┏━━

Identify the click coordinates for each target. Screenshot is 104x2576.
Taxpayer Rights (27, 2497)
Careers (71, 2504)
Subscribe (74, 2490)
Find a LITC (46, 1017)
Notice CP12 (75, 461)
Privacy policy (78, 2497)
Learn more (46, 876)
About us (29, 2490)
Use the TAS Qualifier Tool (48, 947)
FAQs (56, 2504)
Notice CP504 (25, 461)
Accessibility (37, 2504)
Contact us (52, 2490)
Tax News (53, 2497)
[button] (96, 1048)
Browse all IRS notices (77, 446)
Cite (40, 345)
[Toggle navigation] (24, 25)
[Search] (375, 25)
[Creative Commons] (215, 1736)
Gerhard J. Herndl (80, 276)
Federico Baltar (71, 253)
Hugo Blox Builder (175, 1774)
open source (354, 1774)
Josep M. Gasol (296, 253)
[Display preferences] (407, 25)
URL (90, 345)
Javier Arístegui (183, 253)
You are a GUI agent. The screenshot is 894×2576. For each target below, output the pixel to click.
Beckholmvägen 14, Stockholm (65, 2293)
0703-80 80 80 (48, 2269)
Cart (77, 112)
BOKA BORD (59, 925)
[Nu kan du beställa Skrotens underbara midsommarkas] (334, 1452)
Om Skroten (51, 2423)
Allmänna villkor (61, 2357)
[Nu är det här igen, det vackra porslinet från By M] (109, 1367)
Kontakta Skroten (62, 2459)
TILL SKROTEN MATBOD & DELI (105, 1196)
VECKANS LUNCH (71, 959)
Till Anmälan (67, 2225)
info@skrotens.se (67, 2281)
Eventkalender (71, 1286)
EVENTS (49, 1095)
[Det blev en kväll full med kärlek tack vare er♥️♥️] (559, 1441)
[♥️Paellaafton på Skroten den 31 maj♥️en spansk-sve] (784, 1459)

┗━━

**Exercise description:** Copy, without any change, the run of lines from the one with "Gerhard J. Herndl (80, 276)" through the end of the entries above.

**Exercise answer:**
Gerhard J. Herndl (80, 276)
Federico Baltar (71, 253)
Hugo Blox Builder (175, 1774)
open source (354, 1774)
Josep M. Gasol (296, 253)
[Display preferences] (407, 25)
URL (90, 345)
Javier Arístegui (183, 253)
You are a GUI agent. The screenshot is 894×2576. For each target below, output the pixel to click.
Beckholmvägen 14, Stockholm (65, 2293)
0703-80 80 80 (48, 2269)
Cart (77, 112)
BOKA BORD (59, 925)
[Nu kan du beställa Skrotens underbara midsommarkas] (334, 1452)
Om Skroten (51, 2423)
Allmänna villkor (61, 2357)
[Nu är det här igen, det vackra porslinet från By M] (109, 1367)
Kontakta Skroten (62, 2459)
TILL SKROTEN MATBOD & DELI (105, 1196)
VECKANS LUNCH (71, 959)
Till Anmälan (67, 2225)
info@skrotens.se (67, 2281)
Eventkalender (71, 1286)
EVENTS (49, 1095)
[Det blev en kväll full med kärlek tack vare er♥️♥️] (559, 1441)
[♥️Paellaafton på Skroten den 31 maj♥️en spansk-sve] (784, 1459)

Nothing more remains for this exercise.